_What you are asked to do:_ Format the records below, from the first line through the line containing "Looking at the screenshot, I should point(595,530).", as a JSON list of strings with one string per line and blank lines left out.

_Material provided:_
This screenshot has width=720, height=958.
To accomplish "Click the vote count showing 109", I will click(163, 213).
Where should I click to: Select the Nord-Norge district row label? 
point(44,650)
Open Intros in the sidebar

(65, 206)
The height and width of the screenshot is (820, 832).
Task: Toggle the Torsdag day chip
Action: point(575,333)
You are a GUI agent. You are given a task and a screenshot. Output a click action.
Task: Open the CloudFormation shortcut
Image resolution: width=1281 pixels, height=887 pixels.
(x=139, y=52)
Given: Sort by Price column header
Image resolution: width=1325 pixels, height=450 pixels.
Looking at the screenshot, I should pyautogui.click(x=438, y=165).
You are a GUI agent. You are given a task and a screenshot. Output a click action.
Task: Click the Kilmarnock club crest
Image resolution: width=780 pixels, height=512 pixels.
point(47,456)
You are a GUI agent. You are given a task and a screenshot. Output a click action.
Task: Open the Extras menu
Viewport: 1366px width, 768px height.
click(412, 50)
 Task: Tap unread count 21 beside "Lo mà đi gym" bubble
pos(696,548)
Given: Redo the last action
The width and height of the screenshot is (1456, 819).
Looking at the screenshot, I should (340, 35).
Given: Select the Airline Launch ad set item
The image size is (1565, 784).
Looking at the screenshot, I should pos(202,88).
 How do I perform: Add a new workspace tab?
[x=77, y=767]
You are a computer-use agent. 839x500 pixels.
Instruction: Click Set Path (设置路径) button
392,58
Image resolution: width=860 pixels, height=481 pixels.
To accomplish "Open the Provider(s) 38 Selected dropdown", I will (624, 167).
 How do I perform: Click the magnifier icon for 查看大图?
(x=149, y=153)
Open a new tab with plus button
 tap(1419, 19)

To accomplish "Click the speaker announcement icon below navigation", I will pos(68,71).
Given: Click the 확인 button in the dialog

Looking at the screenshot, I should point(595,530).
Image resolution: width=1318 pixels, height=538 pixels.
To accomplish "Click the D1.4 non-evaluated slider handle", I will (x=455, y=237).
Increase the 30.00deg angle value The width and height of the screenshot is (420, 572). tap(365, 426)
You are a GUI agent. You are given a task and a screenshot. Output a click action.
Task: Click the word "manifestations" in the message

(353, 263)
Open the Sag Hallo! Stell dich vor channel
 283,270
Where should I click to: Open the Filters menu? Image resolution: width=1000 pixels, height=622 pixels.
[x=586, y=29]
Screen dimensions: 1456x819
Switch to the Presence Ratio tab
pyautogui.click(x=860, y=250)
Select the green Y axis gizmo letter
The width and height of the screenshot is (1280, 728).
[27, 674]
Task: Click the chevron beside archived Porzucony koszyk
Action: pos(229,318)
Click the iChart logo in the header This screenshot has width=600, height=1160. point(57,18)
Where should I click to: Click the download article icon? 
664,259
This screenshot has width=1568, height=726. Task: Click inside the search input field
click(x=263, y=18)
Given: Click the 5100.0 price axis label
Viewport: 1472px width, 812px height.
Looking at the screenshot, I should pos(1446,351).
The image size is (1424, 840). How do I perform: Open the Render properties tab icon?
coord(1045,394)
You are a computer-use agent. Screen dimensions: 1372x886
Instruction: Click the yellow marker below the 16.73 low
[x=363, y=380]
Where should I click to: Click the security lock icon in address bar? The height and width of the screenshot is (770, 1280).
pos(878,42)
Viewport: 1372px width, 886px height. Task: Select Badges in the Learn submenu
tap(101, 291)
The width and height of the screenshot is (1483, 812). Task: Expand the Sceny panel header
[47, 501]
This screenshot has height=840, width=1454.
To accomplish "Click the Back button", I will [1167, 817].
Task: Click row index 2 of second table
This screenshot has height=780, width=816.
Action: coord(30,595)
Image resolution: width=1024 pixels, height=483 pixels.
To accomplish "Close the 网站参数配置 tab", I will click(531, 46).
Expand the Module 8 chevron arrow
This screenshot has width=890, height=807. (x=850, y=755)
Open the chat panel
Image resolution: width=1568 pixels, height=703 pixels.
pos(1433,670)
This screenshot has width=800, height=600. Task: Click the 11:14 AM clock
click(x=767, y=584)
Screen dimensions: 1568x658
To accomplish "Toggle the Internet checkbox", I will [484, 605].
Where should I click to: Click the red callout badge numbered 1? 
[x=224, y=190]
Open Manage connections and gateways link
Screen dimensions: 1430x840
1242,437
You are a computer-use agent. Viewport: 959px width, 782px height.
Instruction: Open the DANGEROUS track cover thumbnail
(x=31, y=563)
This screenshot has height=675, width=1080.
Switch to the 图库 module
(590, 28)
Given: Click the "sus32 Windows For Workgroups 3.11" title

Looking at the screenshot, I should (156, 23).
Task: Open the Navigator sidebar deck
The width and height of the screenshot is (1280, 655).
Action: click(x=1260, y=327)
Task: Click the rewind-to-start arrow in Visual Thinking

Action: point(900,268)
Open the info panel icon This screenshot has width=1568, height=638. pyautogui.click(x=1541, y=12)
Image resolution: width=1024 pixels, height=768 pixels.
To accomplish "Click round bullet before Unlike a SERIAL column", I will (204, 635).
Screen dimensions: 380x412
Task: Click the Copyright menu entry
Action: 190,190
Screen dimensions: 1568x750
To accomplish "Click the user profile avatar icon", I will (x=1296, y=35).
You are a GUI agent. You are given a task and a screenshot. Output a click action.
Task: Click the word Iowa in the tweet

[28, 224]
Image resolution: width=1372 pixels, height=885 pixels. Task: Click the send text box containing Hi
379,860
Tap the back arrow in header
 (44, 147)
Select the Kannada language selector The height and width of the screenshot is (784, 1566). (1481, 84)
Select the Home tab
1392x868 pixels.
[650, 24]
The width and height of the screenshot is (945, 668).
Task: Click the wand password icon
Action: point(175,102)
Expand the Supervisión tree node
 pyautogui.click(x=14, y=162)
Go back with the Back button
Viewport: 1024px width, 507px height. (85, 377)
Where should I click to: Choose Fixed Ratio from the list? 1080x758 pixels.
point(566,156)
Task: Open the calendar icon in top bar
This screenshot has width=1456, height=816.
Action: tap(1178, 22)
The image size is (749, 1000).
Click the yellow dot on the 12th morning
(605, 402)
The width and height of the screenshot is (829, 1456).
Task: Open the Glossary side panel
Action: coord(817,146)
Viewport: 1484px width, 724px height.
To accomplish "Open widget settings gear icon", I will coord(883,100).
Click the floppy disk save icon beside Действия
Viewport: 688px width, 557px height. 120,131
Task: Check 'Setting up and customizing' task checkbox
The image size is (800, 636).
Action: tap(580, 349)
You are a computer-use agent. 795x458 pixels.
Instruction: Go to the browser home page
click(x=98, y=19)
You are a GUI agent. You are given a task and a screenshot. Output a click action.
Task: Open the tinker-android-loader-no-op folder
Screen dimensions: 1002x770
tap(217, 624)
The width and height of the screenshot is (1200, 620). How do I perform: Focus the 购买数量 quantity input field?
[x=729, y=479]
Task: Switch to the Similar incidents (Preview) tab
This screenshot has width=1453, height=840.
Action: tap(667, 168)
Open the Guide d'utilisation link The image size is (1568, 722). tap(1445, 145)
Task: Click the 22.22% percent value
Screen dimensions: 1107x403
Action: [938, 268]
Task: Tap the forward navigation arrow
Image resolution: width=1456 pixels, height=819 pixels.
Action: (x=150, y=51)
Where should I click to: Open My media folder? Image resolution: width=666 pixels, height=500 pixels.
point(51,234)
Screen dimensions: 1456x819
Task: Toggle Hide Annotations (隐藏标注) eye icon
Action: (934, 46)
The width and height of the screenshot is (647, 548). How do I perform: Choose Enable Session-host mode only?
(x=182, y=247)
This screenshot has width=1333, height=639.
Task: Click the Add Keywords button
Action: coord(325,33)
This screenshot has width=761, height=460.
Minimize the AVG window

_Correct result:_
[
  "This screenshot has width=720, height=958.",
  "To accomplish \"Click the vote count showing 109\", I will click(163, 213).",
  "Where should I click to: Select the Nord-Norge district row label? ",
  "point(44,650)",
  "Open Intros in the sidebar",
  "(65, 206)",
  "The height and width of the screenshot is (820, 832).",
  "Task: Toggle the Torsdag day chip",
  "Action: point(575,333)",
  "You are a GUI agent. You are given a task and a screenshot. Output a click action.",
  "Task: Open the CloudFormation shortcut",
  "Image resolution: width=1281 pixels, height=887 pixels.",
  "(x=139, y=52)",
  "Given: Sort by Price column header",
  "Image resolution: width=1325 pixels, height=450 pixels.",
  "Looking at the screenshot, I should pyautogui.click(x=438, y=165).",
  "You are a GUI agent. You are given a task and a screenshot. Output a click action.",
  "Task: Click the Kilmarnock club crest",
  "Image resolution: width=780 pixels, height=512 pixels.",
  "point(47,456)",
  "You are a GUI agent. You are given a task and a screenshot. Output a click action.",
  "Task: Open the Extras menu",
  "Viewport: 1366px width, 768px height.",
  "click(412, 50)",
  " Task: Tap unread count 21 beside \"Lo mà đi gym\" bubble",
  "pos(696,548)",
  "Given: Redo the last action",
  "The width and height of the screenshot is (1456, 819).",
  "Looking at the screenshot, I should (340, 35).",
  "Given: Select the Airline Launch ad set item",
  "The image size is (1565, 784).",
  "Looking at the screenshot, I should pos(202,88).",
  " How do I perform: Add a new workspace tab?",
  "[x=77, y=767]",
  "You are a computer-use agent. 839x500 pixels.",
  "Instruction: Click Set Path (设置路径) button",
  "392,58",
  "Image resolution: width=860 pixels, height=481 pixels.",
  "To accomplish \"Open the Provider(s) 38 Selected dropdown\", I will (624, 167).",
  " How do I perform: Click the magnifier icon for 查看大图?",
  "(x=149, y=153)",
  "Open a new tab with plus button",
  " tap(1419, 19)",
  "To accomplish \"Click the speaker announcement icon below navigation\", I will pos(68,71).",
  "Given: Click the 확인 button in the dialog",
  "Looking at the screenshot, I should point(595,530)."
]